- **Assignment 1**:
In the boxing article, at what age did Hopkins beat Jean Pascal for the WBC light heavyweight belt?
- **Assignment 2**:
Reproduce the boxing article word for word from "Andre Ward said" to "on July 13.".

- **Passage provided**:
╭──
Andre Ward said Bernard Hopkins "took a young fighter to school" in Tavoris Cloud, that Guillermo Rigondeaux "boxed beautifully" against Nonito Donaire, and that Floyd Mayweather Jr. "re-invented himself" against Robert Guerrero.
RING and WBA super middleweight champion Andre Ward shared his thoughts on the recent one-sided boxing performances of Bernard Hopkins, Guillermo Rigondeaux and Floyd Mayweather Jr. during an interview with RingTV.com.
Hopkins (53-6-2, 32 knockouts) has agreed to make the first defense of the belt he won from Tavoris Cloud by unanimous decision in March against mandatory challenger Karo Murat on July 13.
The win over Cloud extended the 48-year-old Hopkins' own record as the oldest man to win a significant crown, a feat the Philadelphia native accomplished at the age of 46 with a unanimous decision over Jean Pascal, in Pascal's country of Canada, for the WBC's light heavyweight belt.
In April, junior featherweight champion Guillermo Rigondeaux (12-0, 8 KOs) came up with a unanimous decision over Nonito Donaire, earning the RING, WBA and WBO championships. A two-time Olympic gold medalist, Rigondeaux won by scores of 114-113, 115-112, 116-111. RingTV.com had it for Rigondeaux, 117-110.
On May 4, Mayweather (44-0, 26 KOs) ended a nearly one-year layoff with a unanimous decision over Robert Guerrero in defense of his WBC welterweight belt, earning the RING championship in the process. Floyd Mayweather Sr. worked as trainer for his son for the first time in just over 13 years against Guerrero, apparently ending a widely-reported turbulent relationship.
Ward, meanwhile, has targeted a September return to the ring after having successfully undergone surgery in early January to repair his injured right shoulder, and has listed former WBC middleweight titleholder Julio Cesar Chavez Jr. among potential opponents.
Below are Ward's comments on Hopkins, Rigondeaux and Mayweather.
Hopkins, Rigondeaux and Floyd Mayweather.
"Hopkins, you know, did what Hopkins has been doing. You know, he took a young fighter to school, period. So you've got to take your hat off to him for that."
╰──
[Stored data]
╭──
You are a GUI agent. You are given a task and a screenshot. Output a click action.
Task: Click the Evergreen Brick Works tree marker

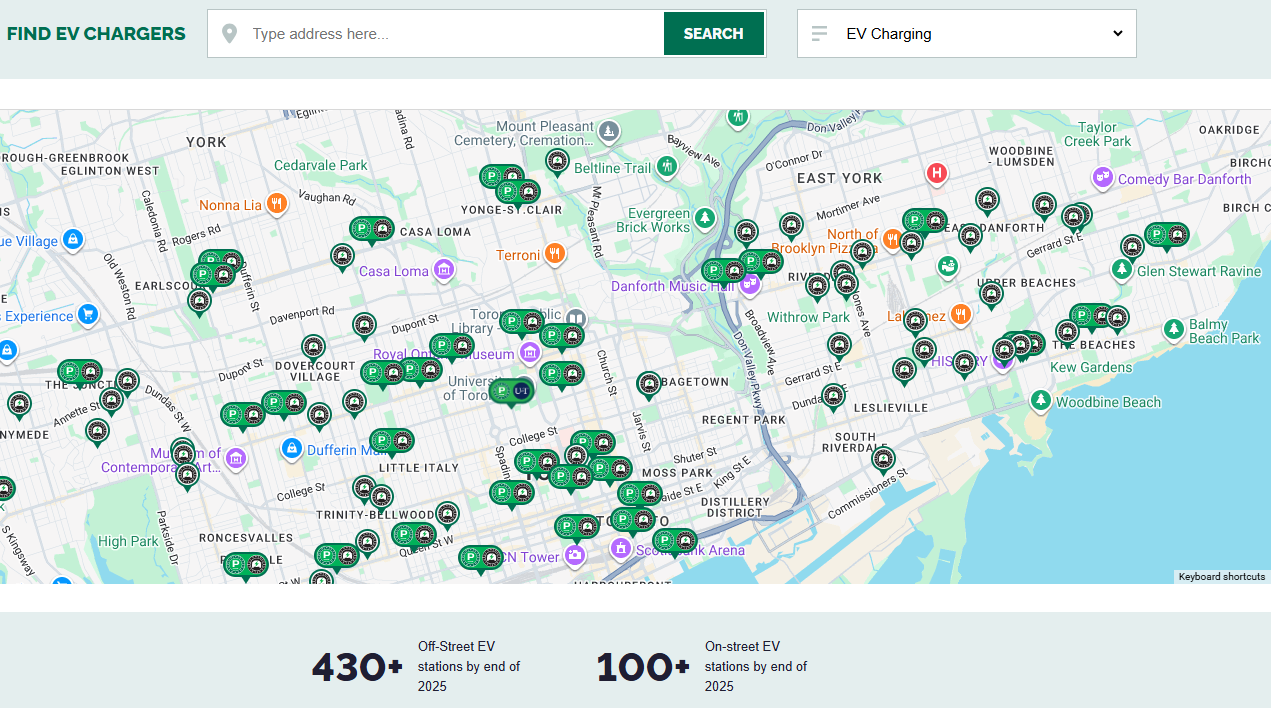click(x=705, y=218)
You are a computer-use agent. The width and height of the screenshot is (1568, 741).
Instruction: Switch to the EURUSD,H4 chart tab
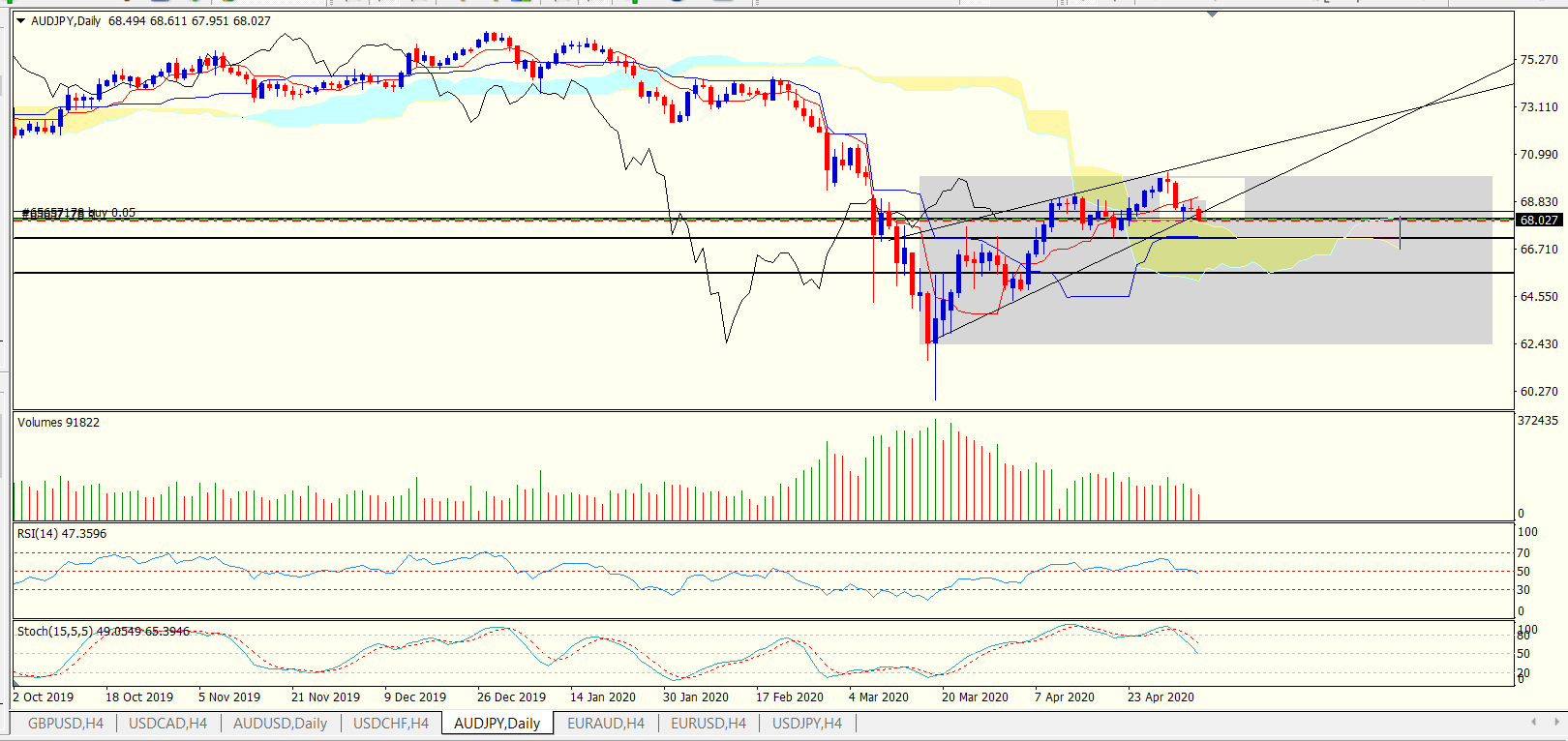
╰──
- **Your response 1**:
He was 46.

- **Your response 2**:
Andre Ward said Bernard Hopkins "took a young fighter to school" in Tavoris Cloud, that Guillermo Rigondeaux "boxed beautifully" against Nonito Donaire, and that Floyd Mayweather Jr. "re-invented himself" against Robert Guerrero.
RING and WBA super middleweight champion Andre Ward shared his thoughts on the recent one-sided boxing performances of Bernard Hopkins, Guillermo Rigondeaux and Floyd Mayweather Jr. during an interview with RingTV.com.
Hopkins (53-6-2, 32 knockouts) has agreed to make the first defense of the belt he won from Tavoris Cloud by unanimous decision in March against mandatory challenger Karo Murat on July 13.